▶ **PROBLEM REQUIREMENTS**
Reproduce everything in the Albertsons ESG article from "2022-09-17 00:38:10 By" down to "carbon reduction goal.", renaming "grocery chain" to "supermarket chain" throughout.

>> Begin PASSAGE PROVIDED

Albertsons unveils ESG framework, sets new sustainability targets | Grocery Dive

2022-09-17 00:38:10 By : Ms. June Li

Suzanne Long, the company's head of sustainability and transformation, talked about how the grocery chain aims to hit new goals like a 47% reduction in carbon emissions by 2030, and challenges ahead.

Albertsons announced on Wednesday a set of Environmental Social Governance (ESG) initiatives and unveiled new sustainability targets, including a carbon reduction goal.  

Called “Recipe for Change,” the ESG framework has four main pillars — planet, people, product and community — and follows other major retailers in the grocery space, notably Kroger and Walmart, that have announced and extensively promoted their social and sustainability targets in recent years. 

Suzanne Long, Albertsons' chief sustainability and transformation officer, said the grocery chain has long worked on sustainability initiatives, but — until now — has been less public about its efforts. 

"I think it's important to me that people know we're not new to the sustainability space. But we want to make sure we're stepping into the spotlight and making sure that we're helping people understand the big ambitious goals that we've set and that we are intent on delivering them," said Long, noting the company has enacted 2,500 energy savings projects in the last few years, including LED lighting and putting doors on refrigerated cases.

>> End PASSAGE PROVIDED
>> Begin SUPPLIED MATERIAL

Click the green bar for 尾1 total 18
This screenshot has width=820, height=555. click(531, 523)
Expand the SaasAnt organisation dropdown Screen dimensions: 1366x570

>> End SUPPLIED MATERIAL

▶ **SOLUTION TO THE EXERCISE**
2022-09-17 00:38:10 By : Ms. June Li

Suzanne Long, the company's head of sustainability and transformation, talked about how the supermarket chain aims to hit new goals like a 47% reduction in carbon emissions by 2030, and challenges ahead.

Albertsons announced on Wednesday a set of Environmental Social Governance (ESG) initiatives and unveiled new sustainability targets, including a carbon reduction goal.